Friday, February 2, 2001

Copland : “Hoe Down” from RODEO

“Hoe Down” from RODEO

Aaron Copland (1900-1990)

By the 1940s Aaron Copland had already become known as America’s best-known composer, and with the celebration last year of his centenary his position as his country’s best-loved composer is more secure than ever. Although active as a composer for films, with a couple of operas to his credit, the most natural medium for Copland’s dramatic instincts (very much like Stravinsky) was in the field of the dance. Indeed, it was with the appearance in 1938 of BILLY THE KID that Copland began to win a wide popular following. With the composition of RODEO (1942) and APPALACHIAN SPRING (1944) Copland’s reputation was firmly established as the composer who distilled the very essence of the American spirit into his music.
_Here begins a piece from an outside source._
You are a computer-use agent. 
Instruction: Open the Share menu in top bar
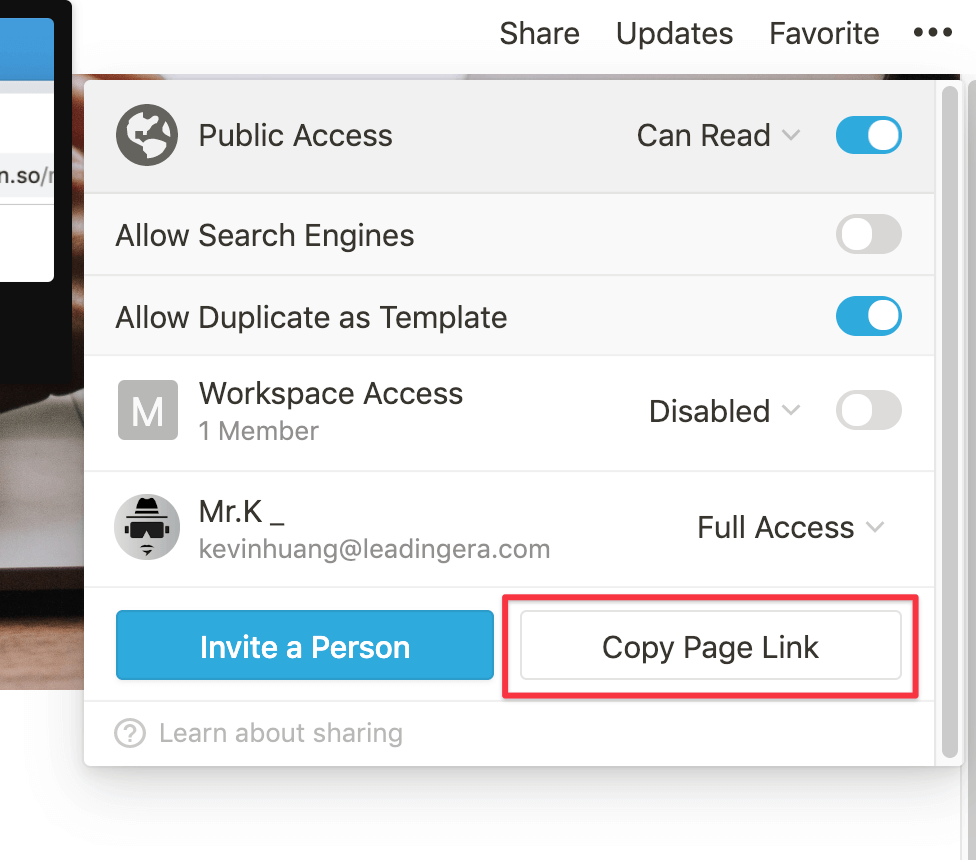pyautogui.click(x=539, y=33)
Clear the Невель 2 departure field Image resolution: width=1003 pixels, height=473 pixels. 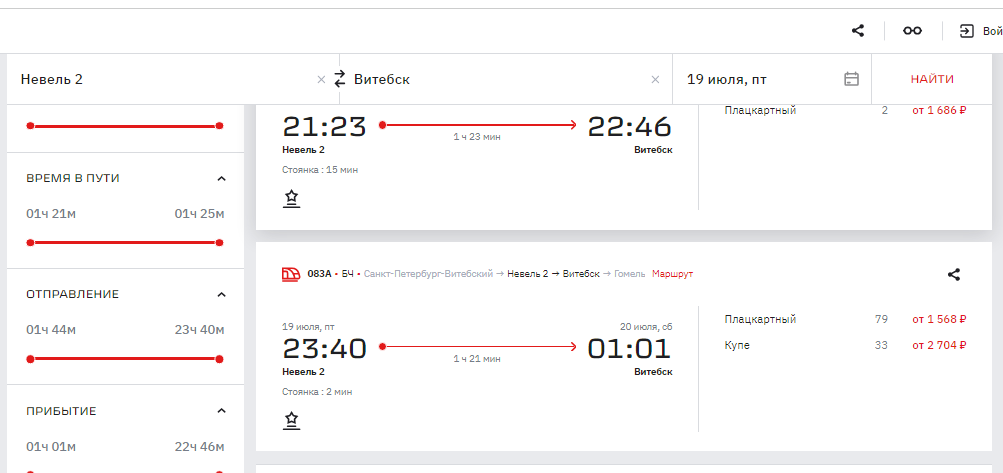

Following the sensational appearance of BILLY THE KID, Copland was invited to join in a second dance project by Agnes DeMille, who herself was about to win a great career success with her choreography for OKLAHAMA in 1943. Another ballet about cowboys at first had little attraction for Copland, but the ever-persuasive DeMille won out, and at the premiere of RODEO at the old Metropolitan Opera House Copland shared in one of the great triumphs of American dance. Four episodes from the ballet were published as a concert suite shortly afterward. The brilliant concluding Hoe Down is a glorious evocation of the time-honored American barndance, complete with fancy fiddling and stomping rhythms. There is a contrasting element midway, with a perky, prancing little ditty heard in the winds, then taken up by the strings. But in the end the fast and furious energy of the main tune carries the day, bringing the dance to an exhilarating finish.